Hubble images show potential for oxygen on moon
New images of the moon have revealed resources that may make extended stays on our secluded satellite more of a reality.
NASA announced Wednesday the findings from images made by the Hubble Space Telescope this summer, which showed the potential existence of oxygen-bearing minerals on the moon.
The telescope's ultraviolet-light sensitivity allowed researchers to determine the presence of ilmenite, a titanium and iron-containing oxide.
Theoretically, oxygen could be extracted from this mineral and used for sustaining life or powering rockets.
"In general, it is very difficult to extract elemental oxygen from metal-oxides," said Robert Holwerda, professor of inorganic chemistry. "I'm guessing oxygen extraction would be a major chore."

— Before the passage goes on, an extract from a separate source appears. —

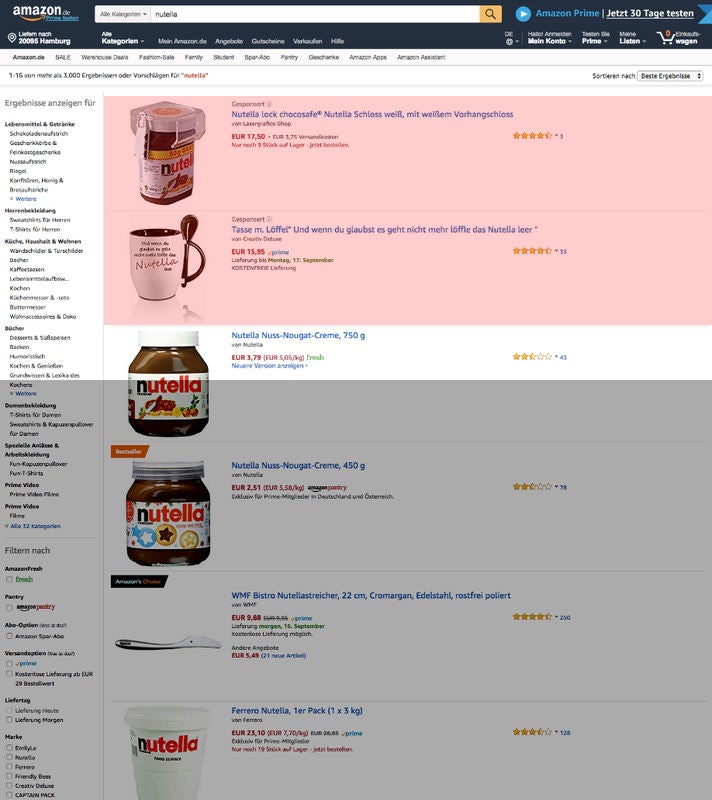Open the Alle Kategorien search dropdown
The height and width of the screenshot is (800, 712).
coord(123,14)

An abundance of the oxygen-containing minerals would be necessary to retrieve enough oxygen for any practical purposes, Holwerda said.
The Hubble took visible and ultraviolet photographs of the Aristarchus impact crater and the Apollo 15 and 17 landing sites.

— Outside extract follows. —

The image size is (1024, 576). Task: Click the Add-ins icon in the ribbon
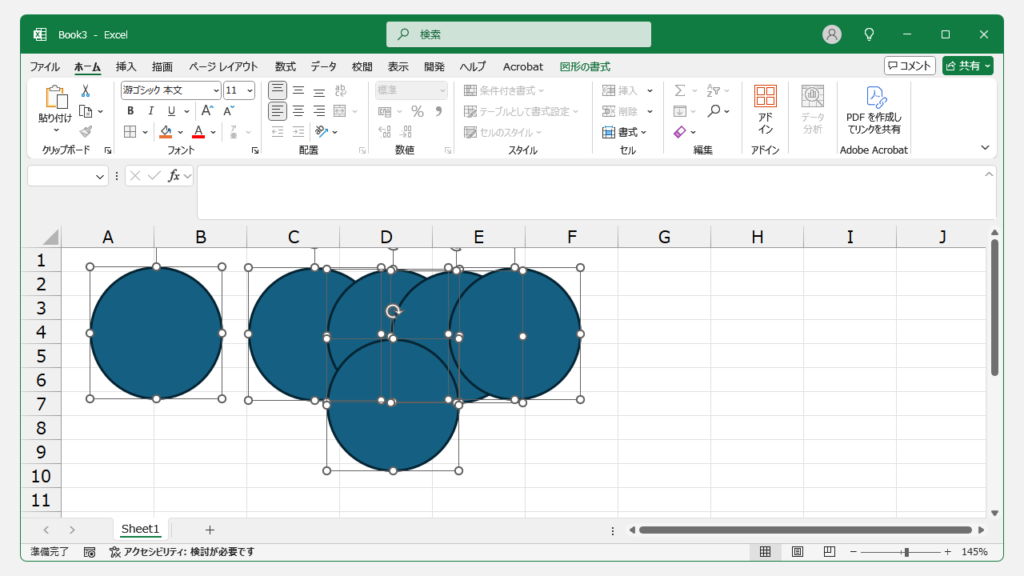(765, 109)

Neither humans nor lunar spacecraft have visited the Aristarchus region, one of the youngest craters and brightest regions on the moon.

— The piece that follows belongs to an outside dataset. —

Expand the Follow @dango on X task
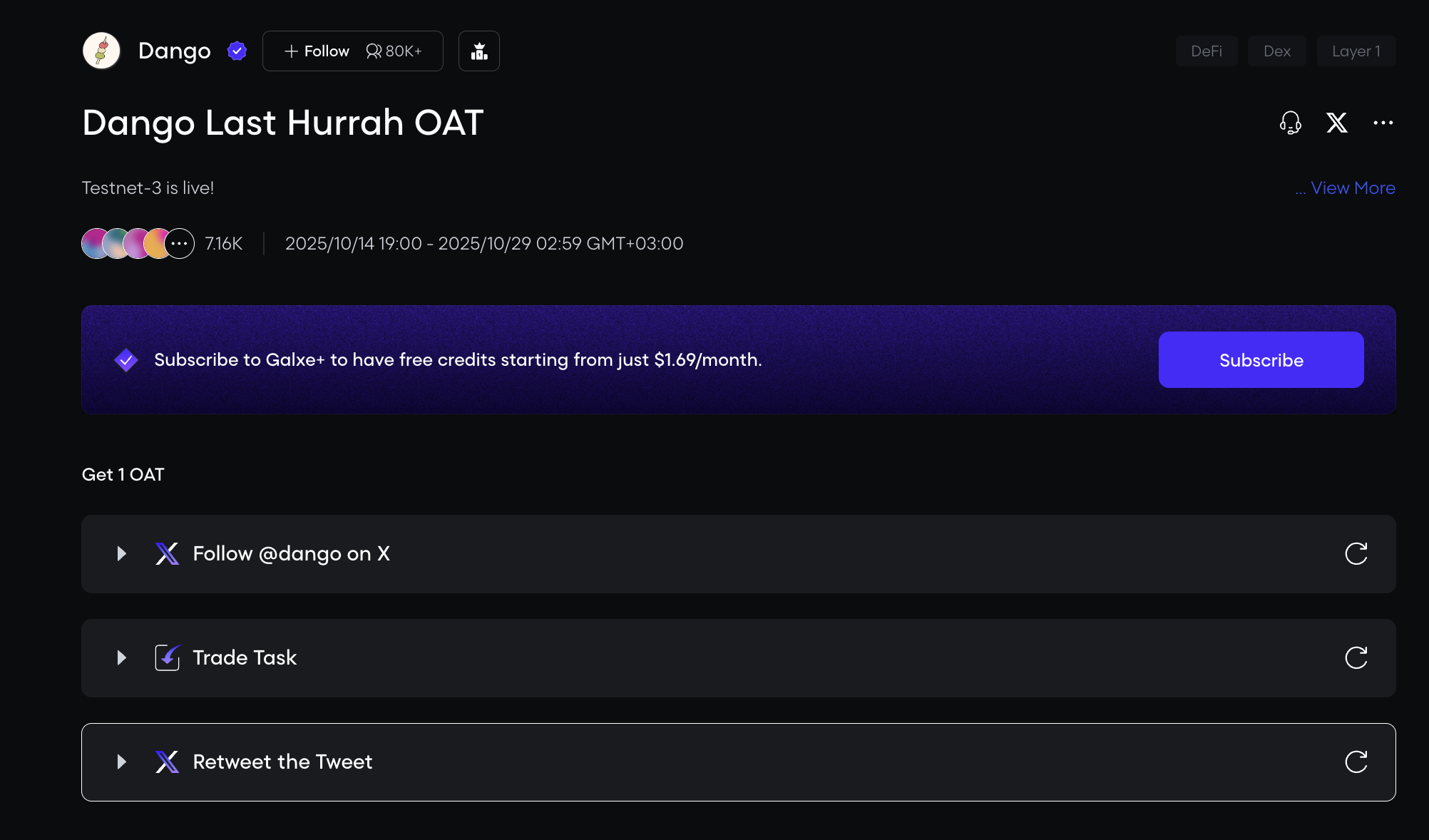Screen dimensions: 1429x840 click(122, 553)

Setting up some kind of oxygen-extracting plant on the moon only might be the first step astronauts would need to take to make the lunar environment more hospitable.
"There are a tremendous number of difficulties," said Susan Holtz, a physics professor who teaches classes on astronomy. "There's no water on the moon, and there's no ice on the moon except in regions that are sort of like a cave almost."
Holtz said NASA researchers might have been too quick to confirm postulations of frozen water on the moon, deep inside polar regions.
"NASA would say 'ice is there.' I would probably say 'OK, we have the possibility of ice, and we need to confirm it,'" she said.
For longer visits to the moon, something would also have to be done to accommodate for the severe temperatures.
The lack of an atmosphere on the moon to moderate temperatures leads to extremes of approximately 266 degrees Fahrenheit in sunlit areas and minus-290 degrees Fahrenheit in dark areas, without any moderate intermediates.
"The Earth has this wonderful atmosphere that blankets all of us," Holtz said. "In addition, our atmosphere block out x-rays and gamma rays and a lot of ultraviolet rays."
All of these rays, along with cosmic wind and radiation, would become more of a health concern the longer astronauts stayed on the moon.
Scientists would have to consider whether utilizing oxygen-bearing minerals on the moon would be a cost-effective way to further scientific exploration, Holtz said.
"I think it's valuable to learn it just because you can get a bigger picture about how the moon itself will affect the galaxies," said Nancy Oommen, a senior biology major from Dallas.
The high-resolution, ultraviolet images of the moon from the Hubble are the first of their kind to ever be obtained, although the telescope was not originally designed for lunar surveillance, according to a NASA release.
Deployed on Aug. 25, 1990, as a collaborative effort of NASA and the European Space Agency, the Hubble was the world's first space-based optical telescope.
The Hubble can observe ultraviolet through infrared light with its camera while orbiting the Earth at 5 miles per second.
Having the Hubble in space allows scientists to collect images that would otherwise be distorted by the Earth's atmosphere if seen from an earth-based telescope.
NASA is currently developing the successor to the Hubble, the Next Generation Space Telescope, which may be launched as early as 2008, according to the Hubble Web site.
The new telescope will have 10 times the light-gathering capabilities of the Hubble.